# Enumerating Regular Expressions

Tim Chase python.list at tim.thechases.com
Tue May 9 14:07:16 CEST 2006

> Why are people getting stuck on infinite regular
> languages?  I've made it quite clear that I'm only really
>  interested in doing this for finite languages, but that
> shouldn't matter anyway.

The power of regular expressions is that they define a
consice means to encapsulate an infinite number of inputs.
If you're not tapping this power, the general wisdom is to
not use regular expressions.

That said, unless you can ensure you don't have an infinite
grammer (in particular, no asterisks or plus-signs or
unbounded ranges like "{4,}"), you then have the problem of
how to navigate that infinite set.

Taking for example the most common/simple regexp:

".*"

That matches any and every string.  There's a whole library
of Congress for which every written work will match that
string.  It sounds a lot like Jorge Luis Borges's 1956 "The
Library of Babel".

Do you begin searching depth-first with "a" and then "aa"
and then "aaa"?  Or do you begin breadth-first with "a",
then "b"...then "z", then "aa", "ab", ...?  Depth-first is
far more efficient when searching a branching set of data,
but when you have infinite depth, it will take a while ;)
Alternatively, you can use some sort of iterative-deepening
search which puts an increasing bound on how deep the
depth-first search will go before giving up for that
particular iteration.  Googling on "iteritave deepening"
should bring back some ideas for that one.

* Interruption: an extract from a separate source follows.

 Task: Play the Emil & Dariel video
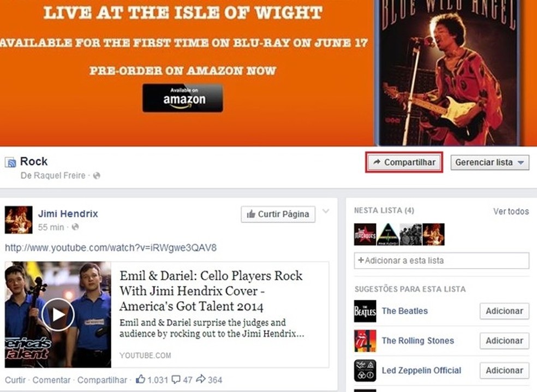pos(58,314)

If you truely have a finite grammer, it would be feasible to
write some sort of parser, ugly as it might be.  As a first
pass, I'd have my parser emit python code to write N nested
loops to try each combination of each element, so something like

"[a-zA-Z_][a-zA-Z0-9_]"

became something like

def tries():
s1 = set(range(ord('a'),ord('z')+1))
s2 = set(range(ord('a'),ord('z')+1))
for a1 in s1:
for a2 in s2:
yield "%s%s" % (chr(a1), chr(a2))

Thus, the input regexp would generate python code that you
could then include in your project.  Ugly, but a possible
solution.  There are lots of peculiarities though that would
need to be handled.  Branching, escaped characters in
character sets (well, escaping in general is a headache).

An alternative might be brute-forcing your regexp:

for a1 in range(0,256):
for a2 in range(0,256):
s = "%s%s" % (chr(a1),chr(a2))
m = re.match(s)
if m:
yield s

nested to however deep you're interested in.

All will be slow.  All are pretty ugly.

-tkc